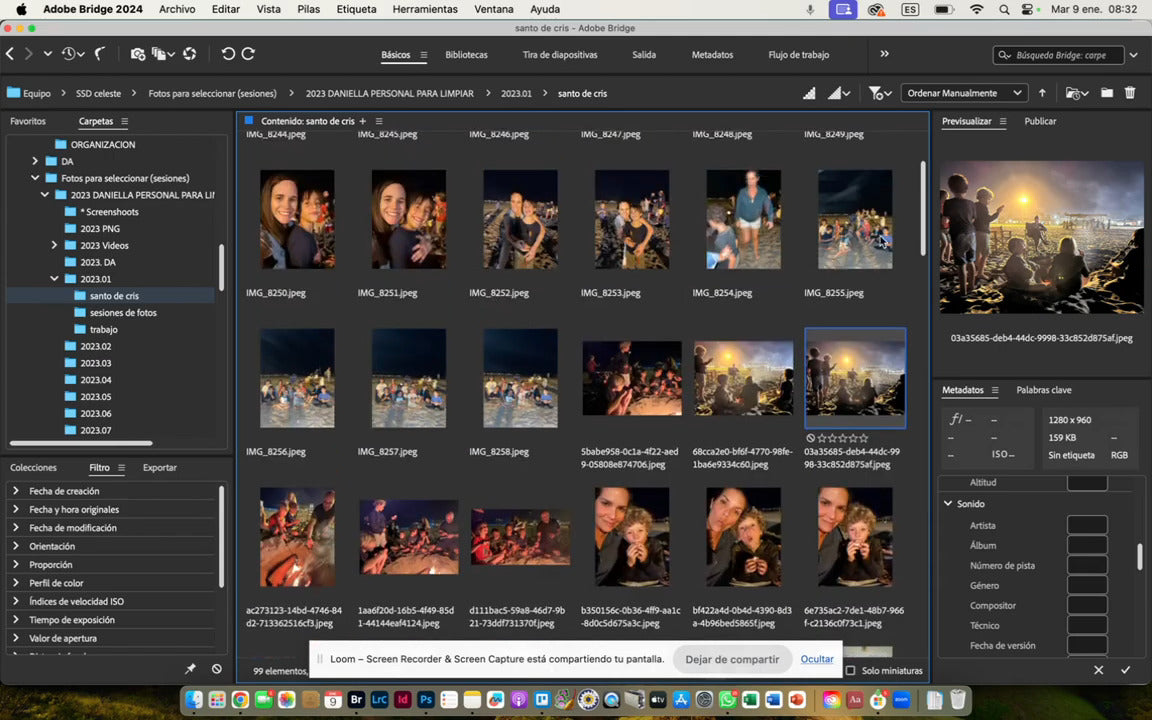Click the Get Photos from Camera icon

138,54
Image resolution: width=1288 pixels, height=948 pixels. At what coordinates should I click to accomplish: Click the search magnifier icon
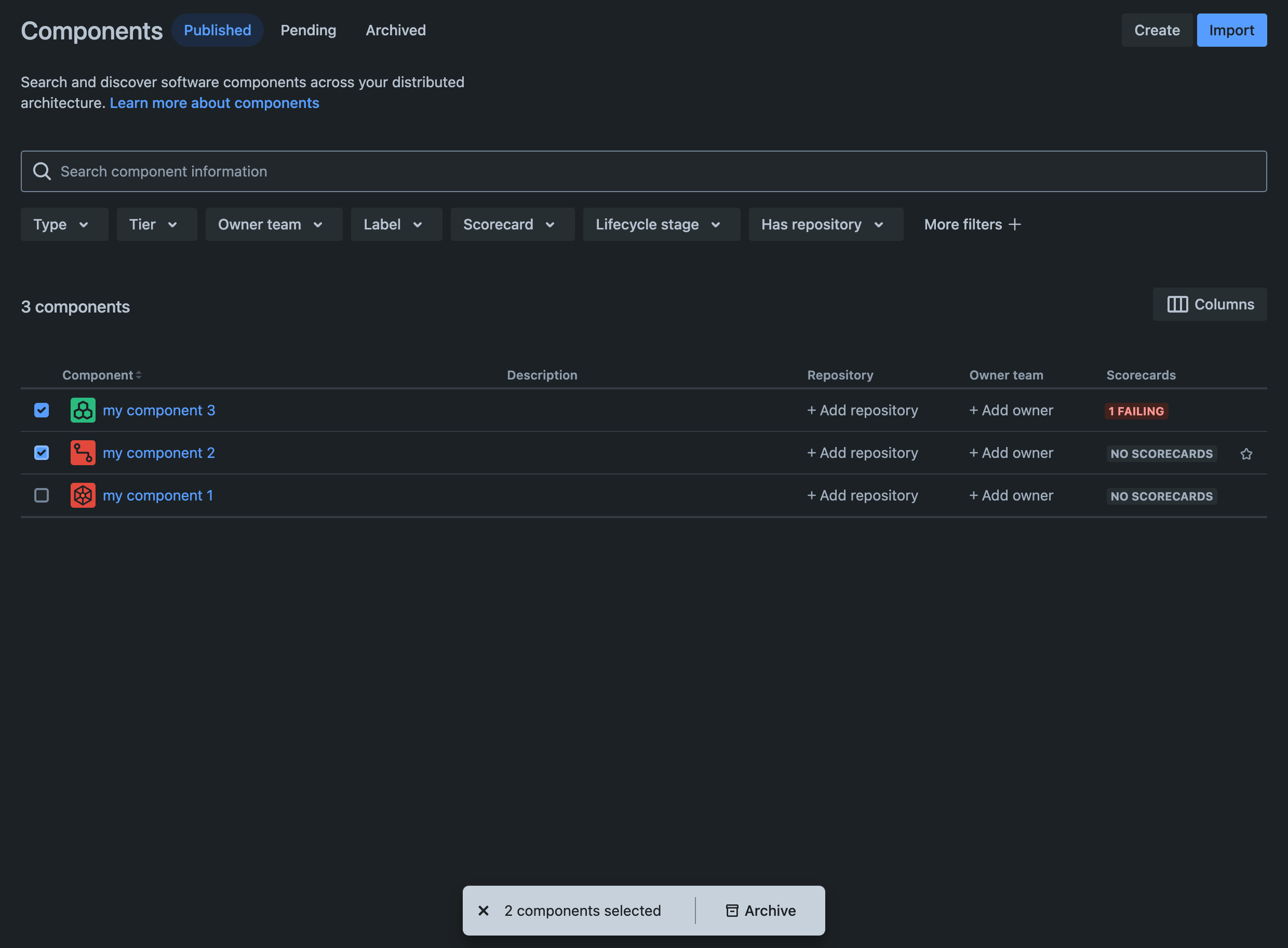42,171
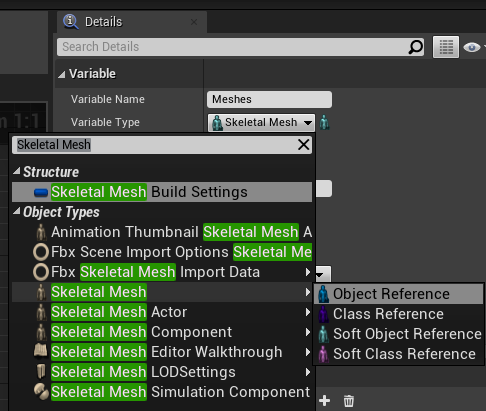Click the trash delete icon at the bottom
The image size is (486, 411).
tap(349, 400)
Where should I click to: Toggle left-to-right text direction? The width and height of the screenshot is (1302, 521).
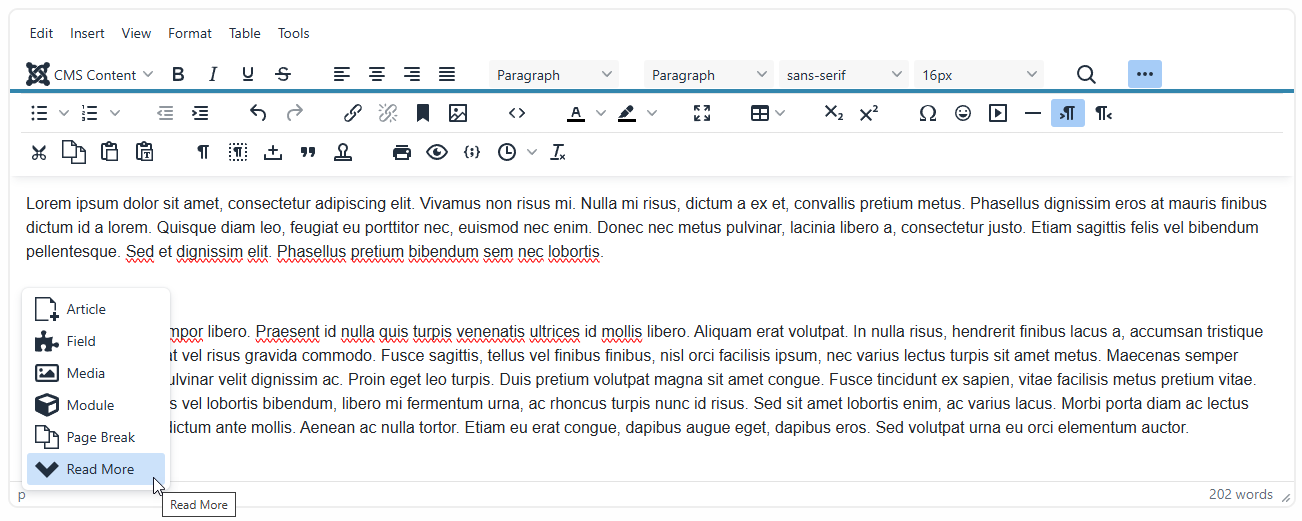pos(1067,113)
• • •
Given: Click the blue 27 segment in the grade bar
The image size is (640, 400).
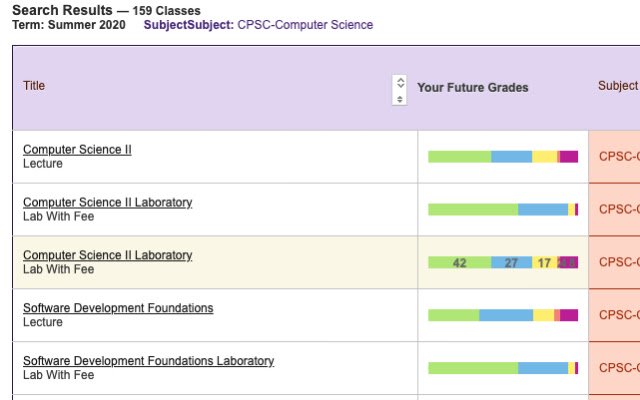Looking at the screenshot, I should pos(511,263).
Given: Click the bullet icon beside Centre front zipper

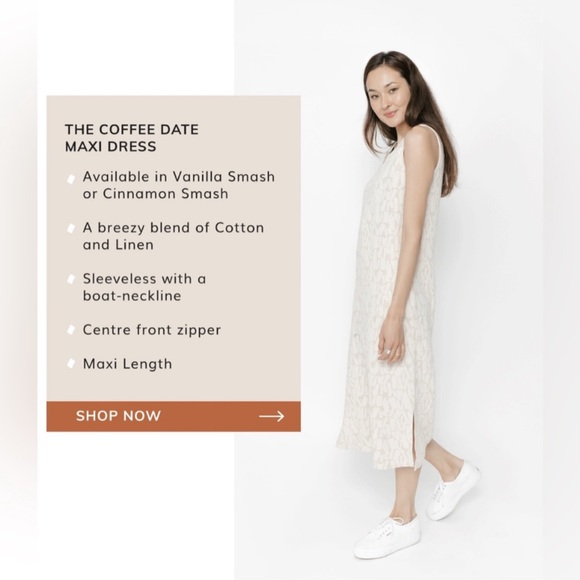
• • •
_THE TASK_.
Everything from the line with "Given: Click the blue" through the line with "Given: Click the bullet" in the material above should be transcribed exactly, except the pictures.

_RESULT OF THE TASK_.
Given: Click the blue 27 segment in the grade bar
The image size is (640, 400).
Looking at the screenshot, I should pos(511,263).
Given: Click the bullet icon beside Centre front zipper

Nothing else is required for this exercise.